Virtuell durch Schweizer Strassen
Was bisher in amerikanischen, australischen, asiatischen und einigen europäischen Städten möglich war, bietet der Internet-Anbieter Google seit Dienstag mit Street View auch für sieben Schweizer Städte an.
Wie der Internetkonzern in Zürich bekanntgab, können neu auch Zürich, Bern, Genf und Umgebung sowie weitere Ortschaften im Drei-Seen-Land, dem Berner Oberland und Winterthur auf dem Bildschirm besucht werden.

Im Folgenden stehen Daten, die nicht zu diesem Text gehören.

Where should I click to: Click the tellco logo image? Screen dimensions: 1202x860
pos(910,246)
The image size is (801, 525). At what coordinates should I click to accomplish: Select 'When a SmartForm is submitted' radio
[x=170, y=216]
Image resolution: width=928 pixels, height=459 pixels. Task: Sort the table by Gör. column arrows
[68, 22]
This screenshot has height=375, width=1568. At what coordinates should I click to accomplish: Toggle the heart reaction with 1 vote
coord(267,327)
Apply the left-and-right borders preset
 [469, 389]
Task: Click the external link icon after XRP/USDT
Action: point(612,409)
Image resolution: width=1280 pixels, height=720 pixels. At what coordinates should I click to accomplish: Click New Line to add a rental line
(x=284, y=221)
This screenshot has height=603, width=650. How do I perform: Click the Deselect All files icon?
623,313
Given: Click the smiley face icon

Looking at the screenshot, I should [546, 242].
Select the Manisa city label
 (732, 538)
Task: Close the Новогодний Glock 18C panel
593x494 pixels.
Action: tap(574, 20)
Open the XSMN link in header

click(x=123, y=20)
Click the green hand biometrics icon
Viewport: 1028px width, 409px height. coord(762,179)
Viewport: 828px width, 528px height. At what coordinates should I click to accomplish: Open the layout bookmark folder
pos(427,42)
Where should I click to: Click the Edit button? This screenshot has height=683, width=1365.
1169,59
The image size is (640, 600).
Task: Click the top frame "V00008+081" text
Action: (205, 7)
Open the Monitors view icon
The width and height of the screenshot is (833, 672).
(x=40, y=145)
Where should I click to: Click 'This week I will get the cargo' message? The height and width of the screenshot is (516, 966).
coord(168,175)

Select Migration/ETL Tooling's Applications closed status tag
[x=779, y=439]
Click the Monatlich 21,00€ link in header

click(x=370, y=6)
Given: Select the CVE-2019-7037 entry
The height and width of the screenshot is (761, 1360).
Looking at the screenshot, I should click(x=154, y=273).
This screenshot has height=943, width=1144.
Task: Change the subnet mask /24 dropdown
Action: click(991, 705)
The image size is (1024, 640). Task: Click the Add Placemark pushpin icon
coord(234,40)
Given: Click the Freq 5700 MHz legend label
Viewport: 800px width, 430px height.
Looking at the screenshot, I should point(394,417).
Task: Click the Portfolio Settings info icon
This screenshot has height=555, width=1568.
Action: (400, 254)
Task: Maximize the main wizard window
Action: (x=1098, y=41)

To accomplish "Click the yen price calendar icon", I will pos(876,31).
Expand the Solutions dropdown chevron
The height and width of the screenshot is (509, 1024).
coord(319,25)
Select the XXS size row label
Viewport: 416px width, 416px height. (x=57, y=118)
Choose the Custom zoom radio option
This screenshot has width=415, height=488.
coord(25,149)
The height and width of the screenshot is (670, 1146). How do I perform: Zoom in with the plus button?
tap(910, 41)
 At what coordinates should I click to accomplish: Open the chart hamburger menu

Die interessantesten Schweizer Städte könnten somit vollständig vom Computer aus erkundet werden. In den vergangenen Monaten hatte Google ganze Strassenzüge fotografisch aufgenommen. Dank den auf Augenhöhe aufgenommenen 360-Grad-Aufnahmen lasse sich in den Städten auf einfache Weise virtuell navigieren, teilte Google mit.
Im Vorfeld der Aufnahmen hatte sich der eidgenössische Datenschutzbeauftragte Hanspeter Thür gegen Google durchgesetzt: Er erreichte, dass Passanten oder Hausbewohner informiert wurden, bevor Bilder für Google Street View aufgenommen wurden.
Auch musste der Internetriese sensible Daten wie erkennbare Gesichter oder Autokennzeichen anonymisieren. Thür will darüber wachen, dass Google seine Versprechen einhält.
Google erklärte, wer ein Bild wegnehmen lassen wolle, könne sich mit ihnen in Verbindung setzen. «Google entfernt auf Verlangen Bilder von Nutzern, deren Kinder, Autos oder Häuser zu sehen sind», sagte Raphael Leiritz, Product Manager Google Maps in Europa. Dafür gebe es ein eigenes Team, das «so schnell wie möglich» handle.
Laut Google ist Street View seit Mai 2007 für über 50 amerikanische sowie zahlreiche australische, japanische und europäische Städte verfügbar.